▶ _Records on locating words and elements_:
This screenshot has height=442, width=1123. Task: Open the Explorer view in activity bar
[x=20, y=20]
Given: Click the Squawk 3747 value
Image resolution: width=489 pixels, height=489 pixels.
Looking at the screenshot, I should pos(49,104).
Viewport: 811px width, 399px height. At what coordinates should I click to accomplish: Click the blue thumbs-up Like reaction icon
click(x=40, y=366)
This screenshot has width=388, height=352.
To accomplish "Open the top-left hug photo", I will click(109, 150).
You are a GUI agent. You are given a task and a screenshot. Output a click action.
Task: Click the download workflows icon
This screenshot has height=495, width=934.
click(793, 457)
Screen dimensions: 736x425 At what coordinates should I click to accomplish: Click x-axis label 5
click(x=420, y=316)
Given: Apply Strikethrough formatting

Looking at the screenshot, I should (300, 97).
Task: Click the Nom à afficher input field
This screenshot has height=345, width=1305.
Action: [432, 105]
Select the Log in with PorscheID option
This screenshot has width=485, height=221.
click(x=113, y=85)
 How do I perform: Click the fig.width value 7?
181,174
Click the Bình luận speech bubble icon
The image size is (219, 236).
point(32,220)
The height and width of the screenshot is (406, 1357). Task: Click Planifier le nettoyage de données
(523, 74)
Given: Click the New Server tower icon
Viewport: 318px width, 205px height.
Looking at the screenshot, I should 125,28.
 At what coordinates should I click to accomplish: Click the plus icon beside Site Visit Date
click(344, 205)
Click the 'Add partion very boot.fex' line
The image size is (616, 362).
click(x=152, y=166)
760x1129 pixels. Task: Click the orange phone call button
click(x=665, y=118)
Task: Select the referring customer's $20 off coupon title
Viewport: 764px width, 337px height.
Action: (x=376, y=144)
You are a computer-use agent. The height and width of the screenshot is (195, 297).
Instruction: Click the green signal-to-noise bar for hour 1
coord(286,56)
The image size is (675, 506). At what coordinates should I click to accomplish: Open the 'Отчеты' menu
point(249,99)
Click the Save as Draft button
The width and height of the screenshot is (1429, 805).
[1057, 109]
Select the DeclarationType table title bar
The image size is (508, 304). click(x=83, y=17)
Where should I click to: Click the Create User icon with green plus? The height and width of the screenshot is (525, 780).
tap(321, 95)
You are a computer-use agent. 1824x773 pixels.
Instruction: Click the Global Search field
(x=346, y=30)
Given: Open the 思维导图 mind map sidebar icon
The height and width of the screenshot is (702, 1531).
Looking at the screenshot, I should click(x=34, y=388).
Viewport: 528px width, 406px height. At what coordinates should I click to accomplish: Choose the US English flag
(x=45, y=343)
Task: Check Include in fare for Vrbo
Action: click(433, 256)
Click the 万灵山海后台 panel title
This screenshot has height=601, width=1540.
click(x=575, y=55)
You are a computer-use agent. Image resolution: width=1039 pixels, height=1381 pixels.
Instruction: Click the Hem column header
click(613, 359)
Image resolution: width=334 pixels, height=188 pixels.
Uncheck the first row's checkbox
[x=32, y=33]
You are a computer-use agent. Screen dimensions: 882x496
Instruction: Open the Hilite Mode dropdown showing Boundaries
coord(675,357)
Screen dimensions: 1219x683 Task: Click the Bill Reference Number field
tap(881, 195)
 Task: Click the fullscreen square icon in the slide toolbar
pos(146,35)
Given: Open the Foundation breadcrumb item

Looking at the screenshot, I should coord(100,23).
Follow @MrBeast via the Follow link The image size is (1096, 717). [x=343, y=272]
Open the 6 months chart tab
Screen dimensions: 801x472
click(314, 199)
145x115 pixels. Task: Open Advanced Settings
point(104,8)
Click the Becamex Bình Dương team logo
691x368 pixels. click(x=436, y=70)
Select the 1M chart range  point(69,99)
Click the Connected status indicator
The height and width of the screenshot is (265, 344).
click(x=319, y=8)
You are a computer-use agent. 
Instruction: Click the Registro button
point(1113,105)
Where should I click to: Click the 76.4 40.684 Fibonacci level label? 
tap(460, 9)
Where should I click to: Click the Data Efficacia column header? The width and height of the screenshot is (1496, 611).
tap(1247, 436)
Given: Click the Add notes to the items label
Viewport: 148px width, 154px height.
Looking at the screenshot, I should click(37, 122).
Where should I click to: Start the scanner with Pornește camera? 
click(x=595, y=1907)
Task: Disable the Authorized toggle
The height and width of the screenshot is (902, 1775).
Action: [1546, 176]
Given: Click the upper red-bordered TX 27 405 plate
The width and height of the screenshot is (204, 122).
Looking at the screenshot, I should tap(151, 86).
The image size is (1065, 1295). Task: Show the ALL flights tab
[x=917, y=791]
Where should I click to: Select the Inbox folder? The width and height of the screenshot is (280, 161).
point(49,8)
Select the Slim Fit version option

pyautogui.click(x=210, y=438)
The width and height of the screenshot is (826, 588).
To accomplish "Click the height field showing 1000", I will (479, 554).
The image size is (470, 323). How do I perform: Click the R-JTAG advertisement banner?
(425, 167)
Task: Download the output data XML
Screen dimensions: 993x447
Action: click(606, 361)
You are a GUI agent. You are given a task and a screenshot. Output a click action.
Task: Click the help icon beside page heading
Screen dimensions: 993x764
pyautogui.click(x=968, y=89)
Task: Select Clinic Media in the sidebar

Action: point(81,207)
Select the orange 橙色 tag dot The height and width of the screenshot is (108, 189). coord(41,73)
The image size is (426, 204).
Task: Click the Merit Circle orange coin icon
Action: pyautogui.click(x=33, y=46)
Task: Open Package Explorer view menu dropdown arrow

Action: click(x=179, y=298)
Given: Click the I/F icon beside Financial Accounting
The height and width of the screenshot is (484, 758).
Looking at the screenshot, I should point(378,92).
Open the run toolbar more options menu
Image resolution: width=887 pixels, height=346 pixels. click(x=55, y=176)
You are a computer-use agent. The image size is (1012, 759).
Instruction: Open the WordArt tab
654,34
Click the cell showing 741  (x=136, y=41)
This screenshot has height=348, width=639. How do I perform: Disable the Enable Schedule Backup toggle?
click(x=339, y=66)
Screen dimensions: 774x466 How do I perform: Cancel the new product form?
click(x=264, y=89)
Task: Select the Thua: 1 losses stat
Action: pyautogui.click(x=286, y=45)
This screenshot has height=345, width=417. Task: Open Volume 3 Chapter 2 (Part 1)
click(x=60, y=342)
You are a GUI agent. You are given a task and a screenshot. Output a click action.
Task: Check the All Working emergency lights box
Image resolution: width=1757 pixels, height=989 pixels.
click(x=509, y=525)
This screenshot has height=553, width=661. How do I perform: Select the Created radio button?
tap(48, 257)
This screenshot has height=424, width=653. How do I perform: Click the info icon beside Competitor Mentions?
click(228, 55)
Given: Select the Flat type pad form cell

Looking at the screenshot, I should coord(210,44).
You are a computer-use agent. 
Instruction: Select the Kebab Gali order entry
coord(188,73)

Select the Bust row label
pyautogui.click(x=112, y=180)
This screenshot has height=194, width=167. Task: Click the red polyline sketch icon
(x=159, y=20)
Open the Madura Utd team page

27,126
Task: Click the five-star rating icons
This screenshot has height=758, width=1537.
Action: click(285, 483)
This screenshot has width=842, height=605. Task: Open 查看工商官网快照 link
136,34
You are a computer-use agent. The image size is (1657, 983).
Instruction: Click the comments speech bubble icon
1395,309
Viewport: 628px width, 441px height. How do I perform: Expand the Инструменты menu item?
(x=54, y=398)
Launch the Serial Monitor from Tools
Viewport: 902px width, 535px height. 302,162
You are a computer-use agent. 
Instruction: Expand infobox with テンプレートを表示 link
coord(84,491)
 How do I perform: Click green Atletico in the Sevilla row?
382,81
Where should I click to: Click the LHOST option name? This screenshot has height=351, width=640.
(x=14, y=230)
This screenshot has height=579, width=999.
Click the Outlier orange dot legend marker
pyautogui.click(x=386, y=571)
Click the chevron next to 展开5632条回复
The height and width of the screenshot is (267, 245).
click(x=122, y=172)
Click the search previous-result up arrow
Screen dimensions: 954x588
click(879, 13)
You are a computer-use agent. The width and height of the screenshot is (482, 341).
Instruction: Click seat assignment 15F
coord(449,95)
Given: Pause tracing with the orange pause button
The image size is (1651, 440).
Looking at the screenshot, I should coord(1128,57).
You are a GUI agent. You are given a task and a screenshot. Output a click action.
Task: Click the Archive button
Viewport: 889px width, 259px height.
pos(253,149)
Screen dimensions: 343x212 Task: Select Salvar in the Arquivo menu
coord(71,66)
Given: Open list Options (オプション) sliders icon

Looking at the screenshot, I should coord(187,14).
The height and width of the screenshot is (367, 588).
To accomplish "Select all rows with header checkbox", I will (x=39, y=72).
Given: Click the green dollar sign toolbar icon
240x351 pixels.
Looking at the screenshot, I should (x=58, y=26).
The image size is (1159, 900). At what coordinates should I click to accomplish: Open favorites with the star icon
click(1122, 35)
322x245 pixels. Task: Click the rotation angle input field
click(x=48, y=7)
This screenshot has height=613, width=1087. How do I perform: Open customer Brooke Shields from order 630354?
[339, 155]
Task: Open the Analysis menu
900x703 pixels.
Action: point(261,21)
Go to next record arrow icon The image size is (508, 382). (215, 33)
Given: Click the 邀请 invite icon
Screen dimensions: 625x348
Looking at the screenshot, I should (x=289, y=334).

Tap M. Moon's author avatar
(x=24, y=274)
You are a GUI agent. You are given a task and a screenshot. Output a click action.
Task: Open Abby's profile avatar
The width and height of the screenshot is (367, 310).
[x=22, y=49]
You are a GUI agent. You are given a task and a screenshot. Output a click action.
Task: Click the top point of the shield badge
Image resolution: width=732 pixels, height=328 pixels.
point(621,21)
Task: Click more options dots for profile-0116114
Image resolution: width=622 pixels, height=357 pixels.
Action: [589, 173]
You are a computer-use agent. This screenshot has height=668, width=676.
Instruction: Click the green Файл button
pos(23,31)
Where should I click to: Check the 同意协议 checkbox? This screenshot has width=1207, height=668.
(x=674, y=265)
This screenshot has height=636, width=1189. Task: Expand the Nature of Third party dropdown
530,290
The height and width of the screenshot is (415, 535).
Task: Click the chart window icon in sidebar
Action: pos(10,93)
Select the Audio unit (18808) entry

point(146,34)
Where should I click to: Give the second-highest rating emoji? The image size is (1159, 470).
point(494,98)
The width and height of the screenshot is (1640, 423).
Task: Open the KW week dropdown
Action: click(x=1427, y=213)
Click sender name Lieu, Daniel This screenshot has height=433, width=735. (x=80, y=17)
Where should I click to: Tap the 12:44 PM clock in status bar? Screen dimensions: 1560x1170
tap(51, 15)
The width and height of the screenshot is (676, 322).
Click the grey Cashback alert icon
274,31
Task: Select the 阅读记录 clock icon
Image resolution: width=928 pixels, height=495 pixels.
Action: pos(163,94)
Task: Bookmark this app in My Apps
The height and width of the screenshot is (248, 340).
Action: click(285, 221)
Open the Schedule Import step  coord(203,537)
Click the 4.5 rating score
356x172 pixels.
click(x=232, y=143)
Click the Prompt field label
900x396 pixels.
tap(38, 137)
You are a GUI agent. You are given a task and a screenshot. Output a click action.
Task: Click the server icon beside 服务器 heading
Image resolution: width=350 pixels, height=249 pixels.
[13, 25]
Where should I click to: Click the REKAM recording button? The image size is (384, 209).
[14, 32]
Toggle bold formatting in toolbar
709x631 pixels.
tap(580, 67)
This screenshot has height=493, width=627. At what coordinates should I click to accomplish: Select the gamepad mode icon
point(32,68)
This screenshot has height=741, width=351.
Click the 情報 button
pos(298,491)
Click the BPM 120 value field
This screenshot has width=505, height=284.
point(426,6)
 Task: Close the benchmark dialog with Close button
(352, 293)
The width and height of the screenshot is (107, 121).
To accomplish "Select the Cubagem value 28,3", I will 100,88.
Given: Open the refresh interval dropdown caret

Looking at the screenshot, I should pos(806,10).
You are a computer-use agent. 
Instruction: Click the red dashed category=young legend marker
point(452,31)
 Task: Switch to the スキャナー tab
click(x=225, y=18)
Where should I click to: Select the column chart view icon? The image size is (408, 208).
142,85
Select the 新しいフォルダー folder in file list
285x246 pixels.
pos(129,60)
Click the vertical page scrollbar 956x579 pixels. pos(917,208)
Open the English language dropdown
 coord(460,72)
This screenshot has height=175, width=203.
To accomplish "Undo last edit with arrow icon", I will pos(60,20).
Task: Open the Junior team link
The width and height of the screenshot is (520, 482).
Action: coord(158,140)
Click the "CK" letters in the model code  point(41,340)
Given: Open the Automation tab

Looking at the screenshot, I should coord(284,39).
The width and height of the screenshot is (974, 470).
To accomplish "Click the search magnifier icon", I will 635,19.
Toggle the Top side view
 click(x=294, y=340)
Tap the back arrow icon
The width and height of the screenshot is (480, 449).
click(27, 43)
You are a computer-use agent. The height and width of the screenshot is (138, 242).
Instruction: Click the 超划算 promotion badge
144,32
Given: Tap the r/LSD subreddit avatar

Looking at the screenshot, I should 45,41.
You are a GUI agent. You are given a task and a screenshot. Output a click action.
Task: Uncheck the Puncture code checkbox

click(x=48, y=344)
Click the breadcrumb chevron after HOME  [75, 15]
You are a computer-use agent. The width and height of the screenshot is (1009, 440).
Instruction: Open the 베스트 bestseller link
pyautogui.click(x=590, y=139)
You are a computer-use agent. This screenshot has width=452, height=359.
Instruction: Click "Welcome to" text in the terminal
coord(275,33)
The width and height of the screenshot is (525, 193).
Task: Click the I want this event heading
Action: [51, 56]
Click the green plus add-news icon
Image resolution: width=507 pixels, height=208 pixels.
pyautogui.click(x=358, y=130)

▶ _JOB_:
Please render the part of the records that opens with the line containing "Toggle the Top side view" and closes with the line containing "Action: [51, 56]" as a Markdown table with the columns Row and Line. Number each row and leave out blank lines.

▶ _EXERCISE RESPONSE_:
| Row | Line |
|---|---|
| 1 | Toggle the Top side view |
| 2 |  click(x=294, y=340) |
| 3 | Tap the back arrow icon |
| 4 | The width and height of the screenshot is (480, 449). |
| 5 | click(27, 43) |
| 6 | You are a computer-use agent. The height and width of the screenshot is (138, 242). |
| 7 | Instruction: Click the 超划算 promotion badge |
| 8 | 144,32 |
| 9 | Given: Tap the r/LSD subreddit avatar |
| 10 | Looking at the screenshot, I should 45,41. |
| 11 | You are a GUI agent. You are given a task and a screenshot. Output a click action. |
| 12 | Task: Uncheck the Puncture code checkbox |
| 13 | click(x=48, y=344) |
| 14 | Click the breadcrumb chevron after HOME  [75, 15] |
| 15 | You are a computer-use agent. The width and height of the screenshot is (1009, 440). |
| 16 | Instruction: Open the 베스트 bestseller link |
| 17 | pyautogui.click(x=590, y=139) |
| 18 | You are a computer-use agent. This screenshot has width=452, height=359. |
| 19 | Instruction: Click "Welcome to" text in the terminal |
| 20 | coord(275,33) |
| 21 | The width and height of the screenshot is (525, 193). |
| 22 | Task: Click the I want this event heading |
| 23 | Action: [51, 56] |